In a highly controversial move, Queen Elizabeth II agreed to Conservative Prime Minister Boris Johnson’s request to suspend the British Parliament. The Assembly will close its session in two weeks and will keep waiting for another month until next October 14, the scheduled date for the king himself to preside over the opening of a new session period, more than two weeks before the 31st, the deadline and fatal Brexit date.
Johnson and his henchmen took extraordinary steps to prevent the opposition’s attempts to block or prevent through the legislative procedure of a tough, no-deal Brexit. The move immediately angered the opposition, and even some members of the Conservative Party, who saw it as unconstitutional and against democracy.
As such, John Bercow, president of the House of Commons, described the move as a “constitutional outrage”, while Jeremy Corbyn, leader of the Labor Party, called it a deadly attack on British democracy. Influential and highly respected Financial timespokesperson for capital and markets, After calling Johnson’s efforts an “insult to democracy”, he urged British lawmakers to quickly and decisively oppose Johnson’s move by a vote of no confidence, a parliamentary procedure that would topple his government and force new elections. , where British voters, and not a small minority of a political party, captives of authoritarianism, will decide the country’s future.
Other media like Guardian Among Independent They too have spoken out against it. Even Daily Telegraph, despite his clear conservative and eurosceptic bias, has expressed his opposition to devious attempts to disrupt the democratic process in Britain. This afternoon there has been a popular demonstration outside Parliament, in London’s Westminster district, under the slogan “Stop the Coup!” (Stop the coup!).

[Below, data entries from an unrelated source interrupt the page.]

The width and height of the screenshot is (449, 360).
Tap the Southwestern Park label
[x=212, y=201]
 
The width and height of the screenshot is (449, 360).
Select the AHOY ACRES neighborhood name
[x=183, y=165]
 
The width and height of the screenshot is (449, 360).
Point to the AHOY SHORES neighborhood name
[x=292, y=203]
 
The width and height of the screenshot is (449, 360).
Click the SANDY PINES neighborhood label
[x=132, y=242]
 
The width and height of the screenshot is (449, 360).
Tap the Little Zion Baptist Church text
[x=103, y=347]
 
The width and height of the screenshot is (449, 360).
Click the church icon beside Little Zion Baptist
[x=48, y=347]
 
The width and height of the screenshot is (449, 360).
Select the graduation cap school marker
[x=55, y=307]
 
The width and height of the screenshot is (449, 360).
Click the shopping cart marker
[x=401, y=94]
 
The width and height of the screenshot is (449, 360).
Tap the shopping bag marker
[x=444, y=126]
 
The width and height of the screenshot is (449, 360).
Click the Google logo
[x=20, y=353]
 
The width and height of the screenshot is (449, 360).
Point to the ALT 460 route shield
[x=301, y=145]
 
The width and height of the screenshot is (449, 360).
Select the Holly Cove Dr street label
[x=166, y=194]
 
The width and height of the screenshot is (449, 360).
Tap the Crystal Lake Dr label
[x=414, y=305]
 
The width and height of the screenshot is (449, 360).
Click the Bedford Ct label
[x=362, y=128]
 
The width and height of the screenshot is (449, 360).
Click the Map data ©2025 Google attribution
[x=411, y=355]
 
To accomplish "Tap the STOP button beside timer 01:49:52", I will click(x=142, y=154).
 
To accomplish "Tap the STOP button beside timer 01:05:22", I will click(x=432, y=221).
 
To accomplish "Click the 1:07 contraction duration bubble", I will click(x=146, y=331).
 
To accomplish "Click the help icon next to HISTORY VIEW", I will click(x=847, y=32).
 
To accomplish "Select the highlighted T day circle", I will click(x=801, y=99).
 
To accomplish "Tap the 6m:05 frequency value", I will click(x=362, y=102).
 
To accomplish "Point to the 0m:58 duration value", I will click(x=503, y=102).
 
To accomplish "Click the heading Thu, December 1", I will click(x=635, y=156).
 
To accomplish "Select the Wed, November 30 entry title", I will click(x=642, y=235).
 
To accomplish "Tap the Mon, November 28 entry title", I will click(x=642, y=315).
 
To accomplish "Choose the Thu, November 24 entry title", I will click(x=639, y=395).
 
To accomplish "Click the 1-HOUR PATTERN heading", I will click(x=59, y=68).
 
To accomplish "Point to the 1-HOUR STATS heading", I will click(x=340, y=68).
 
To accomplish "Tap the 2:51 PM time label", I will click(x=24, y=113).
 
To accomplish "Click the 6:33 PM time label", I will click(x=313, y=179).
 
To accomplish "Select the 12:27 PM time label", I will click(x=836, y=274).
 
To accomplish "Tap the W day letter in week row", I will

If successful, Johnson’s efforts would be the final link in a long-standing chain of attacks on liberal democracy and the enthronement of a new caudillismo of “the strongman and keeper” and the removal of all counterweights to his arbitrary will. than in one of the oldest, most advanced and consolidated democracies in the world.
This goes far beyond the debate between Britain’s supporters of Britain’s direct and uncompromising exit from the European Union and those who want their country’s membership in a supranational entity. What is at stake should, without hyperbole, be a cause for widespread concern in the enlightened world.
Despite its many and obvious shortcomings, the Westminster parliamentary system has been a model of polyarchy, stability, but above all freedom for many other countries. His overthrow, in the worst case, or his questioning, in the best case, would mean a new, perhaps definitive, defeat of the liberal democratic model.
The conservative riots have once again highlighted the fragility of polyarchy and its vulnerability to attacks dictated by reckless leadership. It is clear that we are entering stormy and somewhat murky waters as a global society. Boris Johnson’s attacks on British democracy must be unanimously condemned and strongly opposed.